** The problem **
Could you extract the items from the line with "Pick the 2018 year label" up to and including the line with "click(453, 354)", reproducing those lines without any change?

Data extracted from a collection:
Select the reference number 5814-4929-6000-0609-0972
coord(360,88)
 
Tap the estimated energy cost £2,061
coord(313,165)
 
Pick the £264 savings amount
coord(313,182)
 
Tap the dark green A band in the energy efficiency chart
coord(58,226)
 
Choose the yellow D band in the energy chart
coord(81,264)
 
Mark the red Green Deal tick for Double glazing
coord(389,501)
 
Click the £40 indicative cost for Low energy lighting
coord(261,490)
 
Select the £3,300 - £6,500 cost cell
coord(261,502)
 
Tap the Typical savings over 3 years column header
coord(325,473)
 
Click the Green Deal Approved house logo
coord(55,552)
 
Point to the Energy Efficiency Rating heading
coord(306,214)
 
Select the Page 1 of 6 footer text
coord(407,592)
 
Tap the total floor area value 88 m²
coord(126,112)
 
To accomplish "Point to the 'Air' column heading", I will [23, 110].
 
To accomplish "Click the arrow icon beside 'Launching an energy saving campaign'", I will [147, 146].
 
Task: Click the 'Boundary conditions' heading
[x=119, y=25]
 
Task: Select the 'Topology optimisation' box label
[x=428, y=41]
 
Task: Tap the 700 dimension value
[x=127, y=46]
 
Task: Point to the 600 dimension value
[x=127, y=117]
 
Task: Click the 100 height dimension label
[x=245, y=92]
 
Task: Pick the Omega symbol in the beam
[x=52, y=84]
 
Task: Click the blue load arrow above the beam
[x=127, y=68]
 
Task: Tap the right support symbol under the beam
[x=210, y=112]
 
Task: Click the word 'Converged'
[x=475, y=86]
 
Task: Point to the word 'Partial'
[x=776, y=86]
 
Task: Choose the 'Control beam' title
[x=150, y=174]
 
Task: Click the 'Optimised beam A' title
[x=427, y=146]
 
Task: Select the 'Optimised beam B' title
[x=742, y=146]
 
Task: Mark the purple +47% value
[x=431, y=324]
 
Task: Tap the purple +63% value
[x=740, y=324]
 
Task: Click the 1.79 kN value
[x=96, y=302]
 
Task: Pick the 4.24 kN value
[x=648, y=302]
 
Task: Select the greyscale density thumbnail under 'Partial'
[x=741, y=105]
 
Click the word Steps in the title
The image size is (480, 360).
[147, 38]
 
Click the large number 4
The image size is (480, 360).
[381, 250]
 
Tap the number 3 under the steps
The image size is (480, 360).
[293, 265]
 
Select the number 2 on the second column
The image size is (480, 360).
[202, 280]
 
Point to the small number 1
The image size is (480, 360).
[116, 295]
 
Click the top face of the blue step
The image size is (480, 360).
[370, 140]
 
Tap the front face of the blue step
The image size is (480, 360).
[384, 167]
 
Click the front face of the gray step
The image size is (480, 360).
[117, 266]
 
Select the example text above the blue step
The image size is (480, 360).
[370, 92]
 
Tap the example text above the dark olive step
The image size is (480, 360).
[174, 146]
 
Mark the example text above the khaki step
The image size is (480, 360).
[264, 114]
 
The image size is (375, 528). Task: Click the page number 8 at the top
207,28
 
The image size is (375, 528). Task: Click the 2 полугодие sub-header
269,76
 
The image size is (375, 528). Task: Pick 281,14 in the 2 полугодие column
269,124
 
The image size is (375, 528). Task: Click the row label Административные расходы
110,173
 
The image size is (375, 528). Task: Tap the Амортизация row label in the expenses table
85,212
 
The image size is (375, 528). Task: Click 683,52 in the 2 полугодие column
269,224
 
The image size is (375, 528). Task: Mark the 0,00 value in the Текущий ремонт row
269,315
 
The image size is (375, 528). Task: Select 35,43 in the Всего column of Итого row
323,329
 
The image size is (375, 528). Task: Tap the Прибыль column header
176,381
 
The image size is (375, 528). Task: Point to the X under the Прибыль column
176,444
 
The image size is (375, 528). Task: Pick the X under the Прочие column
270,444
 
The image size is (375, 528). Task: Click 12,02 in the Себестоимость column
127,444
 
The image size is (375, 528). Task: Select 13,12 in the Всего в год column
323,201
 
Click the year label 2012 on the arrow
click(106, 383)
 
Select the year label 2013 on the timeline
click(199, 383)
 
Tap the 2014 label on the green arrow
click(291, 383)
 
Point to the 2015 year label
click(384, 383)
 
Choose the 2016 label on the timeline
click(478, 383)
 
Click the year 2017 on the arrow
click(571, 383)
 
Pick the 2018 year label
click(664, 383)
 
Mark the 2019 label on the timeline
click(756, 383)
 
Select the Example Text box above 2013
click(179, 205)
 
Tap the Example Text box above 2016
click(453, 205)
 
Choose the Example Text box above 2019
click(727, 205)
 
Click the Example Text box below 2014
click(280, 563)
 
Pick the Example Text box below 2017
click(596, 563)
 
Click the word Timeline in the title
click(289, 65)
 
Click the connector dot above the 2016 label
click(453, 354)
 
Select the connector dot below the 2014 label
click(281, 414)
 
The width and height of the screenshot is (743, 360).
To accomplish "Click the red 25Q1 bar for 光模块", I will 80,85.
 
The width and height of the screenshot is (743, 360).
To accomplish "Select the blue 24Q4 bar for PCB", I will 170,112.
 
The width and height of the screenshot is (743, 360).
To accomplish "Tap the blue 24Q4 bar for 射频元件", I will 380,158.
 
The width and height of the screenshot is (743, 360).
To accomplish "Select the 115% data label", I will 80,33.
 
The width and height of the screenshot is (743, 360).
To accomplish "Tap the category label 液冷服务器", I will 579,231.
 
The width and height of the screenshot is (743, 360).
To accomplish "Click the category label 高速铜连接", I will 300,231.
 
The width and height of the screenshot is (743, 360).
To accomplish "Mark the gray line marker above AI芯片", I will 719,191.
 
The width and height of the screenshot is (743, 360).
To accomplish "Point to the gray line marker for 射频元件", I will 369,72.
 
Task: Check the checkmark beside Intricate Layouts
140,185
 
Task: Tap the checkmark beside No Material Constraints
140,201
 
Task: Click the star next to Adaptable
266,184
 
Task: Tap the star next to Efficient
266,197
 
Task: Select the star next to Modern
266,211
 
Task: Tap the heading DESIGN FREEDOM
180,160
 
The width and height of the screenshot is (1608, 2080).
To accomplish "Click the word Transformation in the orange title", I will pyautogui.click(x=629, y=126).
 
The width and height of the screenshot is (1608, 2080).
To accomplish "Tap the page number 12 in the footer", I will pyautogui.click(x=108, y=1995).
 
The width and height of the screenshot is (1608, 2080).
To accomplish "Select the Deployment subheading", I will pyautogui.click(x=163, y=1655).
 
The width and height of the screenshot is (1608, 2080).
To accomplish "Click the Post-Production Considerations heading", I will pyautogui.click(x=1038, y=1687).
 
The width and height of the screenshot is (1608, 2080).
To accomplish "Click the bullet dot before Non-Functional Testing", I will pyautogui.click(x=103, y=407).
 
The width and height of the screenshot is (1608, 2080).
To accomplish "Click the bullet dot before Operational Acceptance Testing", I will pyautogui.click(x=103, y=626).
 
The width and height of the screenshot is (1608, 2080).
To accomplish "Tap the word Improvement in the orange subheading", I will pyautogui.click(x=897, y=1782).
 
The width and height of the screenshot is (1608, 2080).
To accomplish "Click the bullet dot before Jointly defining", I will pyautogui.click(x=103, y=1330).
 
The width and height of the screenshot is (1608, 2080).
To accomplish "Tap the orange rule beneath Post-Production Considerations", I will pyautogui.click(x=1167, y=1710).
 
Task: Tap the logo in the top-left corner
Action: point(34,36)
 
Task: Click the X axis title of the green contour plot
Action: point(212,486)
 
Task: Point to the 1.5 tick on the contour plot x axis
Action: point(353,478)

** Finished task **
Pick the 2018 year label
click(664, 383)
 
Mark the 2019 label on the timeline
click(756, 383)
 
Select the Example Text box above 2013
click(179, 205)
 
Tap the Example Text box above 2016
click(453, 205)
 
Choose the Example Text box above 2019
click(727, 205)
 
Click the Example Text box below 2014
click(280, 563)
 
Pick the Example Text box below 2017
click(596, 563)
 
Click the word Timeline in the title
click(289, 65)
 
Click the connector dot above the 2016 label
click(453, 354)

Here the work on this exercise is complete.